RIBEIRO, Rachel Melo [1], SILVA, Gizele de Oliveira Santos [2], MAIA, Ellen Julli da Silva Passos [3], PEREIRA, Simone Bom Jardim [4], COSTA, Izolda Souza [5], CAMPOS, Matheus Brandão [6], SILVA JUNIOR, Jose Ribamar da [7], PINHEIRO NETO, Vicente Ferrer [8], CALDAS, Germana Freire Rocha [9], CARTAGENES, Maria do Socorro de Sousa [10], BORGES, Marilene Oliveira da Rocha [11], BORGES, Antonio Carlos Romão [12]

RIBEIRO, Rachel Melo. et al. Cardioprotective profiling of syzygium cumini: evidence in experimental model of ischemic injury. Revista Científica Multidisciplinar Núcleo do Conhecimento. Year. 08, Ed. 07, Vol. 01, pp. 158-176. April 2023. ISSN: 2448-0959, Access link: https://www.nucleodoconhecimento.com.br/health/cardioprotective-profiling, DOI: 10.32749/nucleodoconhecimento.com.br/health/cardioprotective-profiling

ABSTRACT

Syzygium cumini is a medicinal plant traditionally used to treat cardiometabolic disorders. This study proposed to evaluate the cardiopreventive effect of the hydroalcoholic extract from the S. cumini leaves (HESc) on ischemic injury isoproterenol (ISO)-induced in rats. Male albino Wistar rats (Rattus norvegicus) were pre-treated with HESc or water for 15 days. They received a challenge with ISO (85 mg/kg) on the 14th and 15th days for induction of ischemic injury. For all animals were obtained electrocardiographic parameters predictive of the lesion in addition to evaluation of troponin I changes in animals. We also realized a phytochemical screening, and in vitro antioxidant activity including 1,1-Diphenyl-2-picrylhydrazyl radical. HESc was found to be rich in flavonoids, and high antioxidant potential. Addictionaly, increased the survival rate and reversed ventricular remodeling caused by isoproterenol-induced ischemic injury in a dose-dependent manner. Inhibition of ST segment elevation, impairmentf QT interval prolongation, reduction of Troponin I levels also were observed in animals pretreated with HESc. Our results suggest that pretreatment with HESc reduces myocardial injury and simple phenols and flavonols are likely to be responsible for its effect on cardiomyocyte integrity, confirming that S. cumini is a promising plant source of bioactive compounds for the treatment of ischemic syndromes.

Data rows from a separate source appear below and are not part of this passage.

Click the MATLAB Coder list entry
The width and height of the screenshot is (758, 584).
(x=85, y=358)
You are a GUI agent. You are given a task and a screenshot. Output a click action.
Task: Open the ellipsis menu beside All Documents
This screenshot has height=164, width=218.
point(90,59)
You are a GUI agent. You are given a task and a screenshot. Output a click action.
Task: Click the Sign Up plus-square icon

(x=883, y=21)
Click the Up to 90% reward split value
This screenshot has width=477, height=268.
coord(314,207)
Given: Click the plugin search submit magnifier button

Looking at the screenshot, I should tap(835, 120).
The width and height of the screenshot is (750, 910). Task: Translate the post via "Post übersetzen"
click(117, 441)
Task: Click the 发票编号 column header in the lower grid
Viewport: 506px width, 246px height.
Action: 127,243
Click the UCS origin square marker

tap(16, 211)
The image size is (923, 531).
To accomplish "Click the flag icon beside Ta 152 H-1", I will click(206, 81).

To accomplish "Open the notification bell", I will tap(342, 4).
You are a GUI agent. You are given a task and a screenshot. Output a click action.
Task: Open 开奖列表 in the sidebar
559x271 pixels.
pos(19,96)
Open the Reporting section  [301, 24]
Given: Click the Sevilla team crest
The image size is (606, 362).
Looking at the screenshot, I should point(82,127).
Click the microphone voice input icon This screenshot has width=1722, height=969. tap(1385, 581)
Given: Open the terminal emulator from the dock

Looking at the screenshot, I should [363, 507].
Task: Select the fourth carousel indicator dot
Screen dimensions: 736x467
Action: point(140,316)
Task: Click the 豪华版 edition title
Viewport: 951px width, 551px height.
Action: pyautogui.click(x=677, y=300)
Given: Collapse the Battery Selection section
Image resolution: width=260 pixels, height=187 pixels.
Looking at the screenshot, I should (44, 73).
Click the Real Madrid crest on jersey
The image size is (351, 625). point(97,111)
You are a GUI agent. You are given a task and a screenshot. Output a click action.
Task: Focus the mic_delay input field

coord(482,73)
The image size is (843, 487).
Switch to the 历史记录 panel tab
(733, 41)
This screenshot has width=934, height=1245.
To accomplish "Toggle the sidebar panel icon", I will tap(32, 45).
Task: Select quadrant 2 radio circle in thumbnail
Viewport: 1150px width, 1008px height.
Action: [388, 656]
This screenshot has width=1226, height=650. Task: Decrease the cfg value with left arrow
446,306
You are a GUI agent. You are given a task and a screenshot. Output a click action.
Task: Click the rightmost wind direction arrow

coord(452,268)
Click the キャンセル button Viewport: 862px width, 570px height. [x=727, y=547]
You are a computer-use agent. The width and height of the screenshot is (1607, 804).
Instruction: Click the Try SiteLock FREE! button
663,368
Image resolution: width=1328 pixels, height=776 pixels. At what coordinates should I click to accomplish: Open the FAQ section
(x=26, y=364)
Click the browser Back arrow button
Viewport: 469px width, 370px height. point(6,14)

Keywords: Medicinal Plant, Bioprospecting, Natural products, Flavonols, Plant Extract.

BACKGROUND

Syzygium cumini (L.) Skeels (Myrtaceae), popularly known in Brazil as Jambolão, is extensively used to treat obesity, diabetes, and hypertension (Migliato et al., 2006). Studies indicate the presence of myricetin, myricitrin, quercetin, kaempferol, and simple phenols such as ellagic acid, ferulic acid and gallic acid (Ruan; Zhang; Lin, 2008; Ayyanar and Subash-Babu, 2012; Sanches et al., 2016).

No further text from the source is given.